Stronger representation for non-Lansing residents serviced by BWL was recommended by the Community Review Team, the independent committee appointed by Mayor Virg Bernero to investigate the utility’s response to the December 2013 ice storm. The Michigan Public Service Commission echoed that recommendation in a report it released on the storm response.
Zerkle said she had no “objections to being responsive to all customers,” but that she did not think a liaison or committee for non-Lansing residents would have an impact on servicing customers. Zerkle spoke on the City Pulse radio show on 89 FM The Impact.

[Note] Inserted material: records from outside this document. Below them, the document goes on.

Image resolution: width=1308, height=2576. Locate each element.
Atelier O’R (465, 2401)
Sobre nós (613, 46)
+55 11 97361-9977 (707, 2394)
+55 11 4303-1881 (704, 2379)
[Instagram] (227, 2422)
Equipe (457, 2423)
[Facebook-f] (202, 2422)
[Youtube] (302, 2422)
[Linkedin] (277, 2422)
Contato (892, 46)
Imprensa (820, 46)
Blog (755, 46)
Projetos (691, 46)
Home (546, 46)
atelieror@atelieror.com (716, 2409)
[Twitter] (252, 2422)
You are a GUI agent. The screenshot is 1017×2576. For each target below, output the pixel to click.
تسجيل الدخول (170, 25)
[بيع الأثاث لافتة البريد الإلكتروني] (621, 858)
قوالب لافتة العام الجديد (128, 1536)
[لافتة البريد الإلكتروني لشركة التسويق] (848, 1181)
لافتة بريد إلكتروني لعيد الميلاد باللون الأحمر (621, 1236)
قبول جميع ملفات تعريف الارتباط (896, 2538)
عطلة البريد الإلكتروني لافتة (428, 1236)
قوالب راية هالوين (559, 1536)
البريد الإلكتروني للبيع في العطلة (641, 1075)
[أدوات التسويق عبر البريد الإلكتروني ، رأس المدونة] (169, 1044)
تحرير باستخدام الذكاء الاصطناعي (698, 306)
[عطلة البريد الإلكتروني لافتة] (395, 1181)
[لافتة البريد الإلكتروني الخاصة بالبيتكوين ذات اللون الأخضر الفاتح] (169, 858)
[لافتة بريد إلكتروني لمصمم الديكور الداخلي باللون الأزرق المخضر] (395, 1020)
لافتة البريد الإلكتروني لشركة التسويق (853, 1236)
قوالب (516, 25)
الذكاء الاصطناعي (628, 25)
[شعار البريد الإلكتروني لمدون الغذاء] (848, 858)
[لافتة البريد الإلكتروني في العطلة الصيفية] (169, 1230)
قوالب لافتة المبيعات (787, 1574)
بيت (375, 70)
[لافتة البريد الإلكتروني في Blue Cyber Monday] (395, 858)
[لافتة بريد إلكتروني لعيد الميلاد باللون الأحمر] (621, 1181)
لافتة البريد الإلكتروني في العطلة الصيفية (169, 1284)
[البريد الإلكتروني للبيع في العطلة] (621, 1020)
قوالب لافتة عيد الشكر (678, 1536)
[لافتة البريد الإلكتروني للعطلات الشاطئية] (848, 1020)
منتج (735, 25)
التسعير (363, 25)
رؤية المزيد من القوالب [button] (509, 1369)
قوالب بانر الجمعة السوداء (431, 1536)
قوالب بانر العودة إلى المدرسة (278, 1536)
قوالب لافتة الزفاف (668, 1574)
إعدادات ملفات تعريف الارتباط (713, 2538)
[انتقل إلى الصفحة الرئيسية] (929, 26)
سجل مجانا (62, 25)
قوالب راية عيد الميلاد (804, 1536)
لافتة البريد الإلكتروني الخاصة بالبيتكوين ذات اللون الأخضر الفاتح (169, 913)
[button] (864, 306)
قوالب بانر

The show airs at 7 p.m. tonight.
“My concern was if we authorize an ad hoc committee or liaison, that looks like we aren’t treating all of our customers equally,” Zerkle said. “My concern is that image.”
BWL’s electric utility services customers in Lansing, East Lansing and the townships of Bath, Delhi, Delta, DeWitt, Lansing, Meridian, Windsor and Watertown. The water utility has customers in Lansing and Dewitt, as well as the townships of Delhi, DeWitt, Lansing, Windsor, Bath and Watertown.
Zerkle maintained that Lansing is the central presence for BWL.
“My thought is that Lansing owns, operates and is responsible for everything that happens with the Board of Water and Light,” she said. “It is the city of Lansing’s utility.”
Zerkle did say, though, that BWL still is responsive to all customers. “We don’t look at any of our customers differently, whether they live in Dewitt or whether they live in Delhi. Wherever they may live, they’re all customers.”
As for opening a position on the BWL Board of Commissioners to non-Lansing residents, Zerkle said she wouldn’t comment until a proposal was in place. The City Charter states that only Lansing residents can fill BWL board positions, and Lansing voters would have to approve any change to the charter.
“It’s left up to the Mayor and City Council on how they want to operate the commission,” she said, adding that she would consider any proposal.